I WAS BORN IN OGIDI in Eastern Nigeria of devout Christian parents. The line between Christian and non-Christian was much more definite in my village forty years ago than it is today. When I was growing up I remember we tended to look down on the others. We were called in our language “the people of the church” or “the association of God.” The others we called, with the conceit appropriate to followers of the true religion, the heathen or even “the people of nothing.”
Thinking about it today I am not so sure that it isn’t they who should have been looking down on us for our apostasy. And perhaps they did. But the bounties of the Christian God were not to be taken lightly—education, paid jobs and many other advantages that nobody in his right senses could underrate. And in fairness we should add that there was more than naked opportunism in the defection of many to the new religion. For in some ways and in certain circumstances it stood firmly on the side of humane behavior. It said, for instance, that twins were not evil and must no longer be abandoned in the forest to die. Think what that would have done for that unhappy woman whose heart torn to shreds at every birth could now hold on precariously to a new hope.

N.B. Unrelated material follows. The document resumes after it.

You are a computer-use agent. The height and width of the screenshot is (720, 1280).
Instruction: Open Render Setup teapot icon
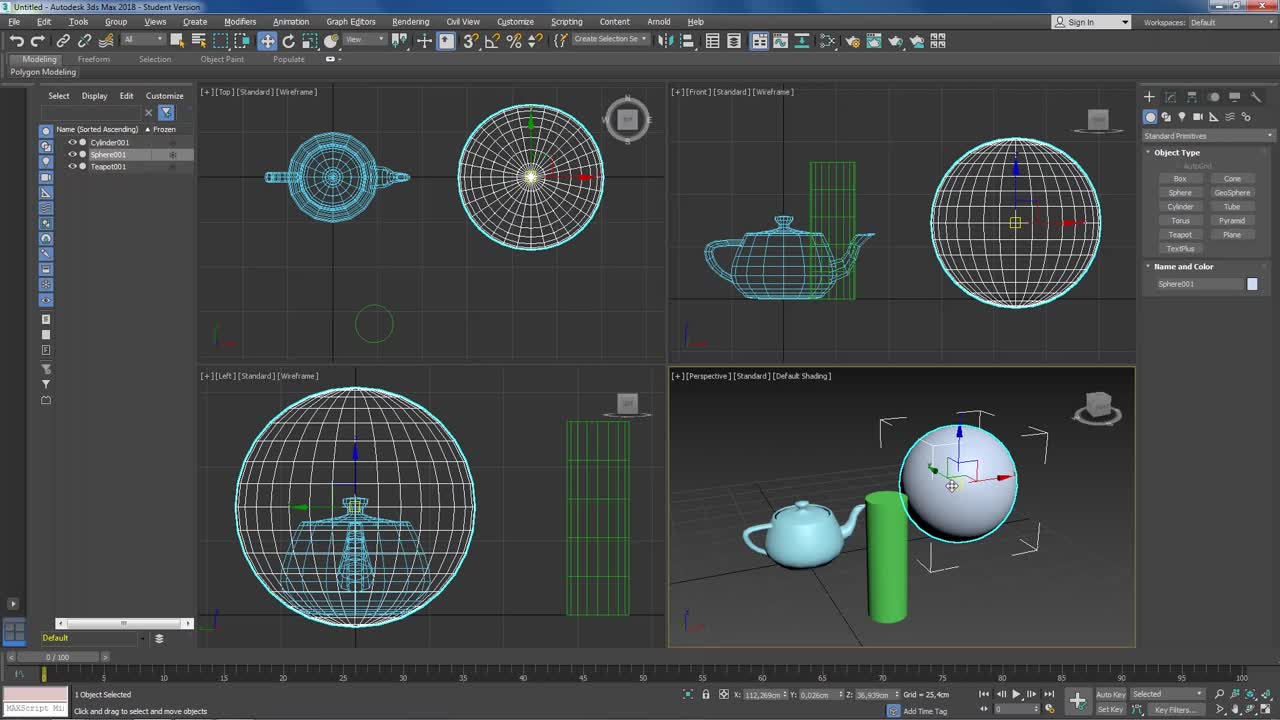[852, 41]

There was still considerable evangelical fervour in my early days. Once a month in place of the afternoon church service we went into the village with the gospel. We would sing all the way to the selected communal meeting place. Then the pastor or catechist or one of the elders having waited for enough heathen people to assemble would address them on the evil futility of their ways. I do not recall that we made even one conversion. On the contrary, I have a distinct memory of the preacher getting into serious trouble with a villager who was apparently notorious for turning up at every occasion with a different awkward question. As you would expect, this was no common villager
but a fallen Christian, technically known as a backslider. Like Satan, a spell in heaven had armed him with unfair insights.
My father had joined the new faith as a young man and risen rapidly in its ranks to become an evangelist and church teacher. His maternal uncle, who had brought him up (his own parents having died early), was a man of note in the village. He had taken the highest-but-one title that a man of wealth and honour might aspire to, and the feast he gave the town on his initiation became a byword for open-handedness bordering on prodigality. The grateful and approving community called him henceforth Udo Osinyi—Udo who cooks more than the whole people can eat.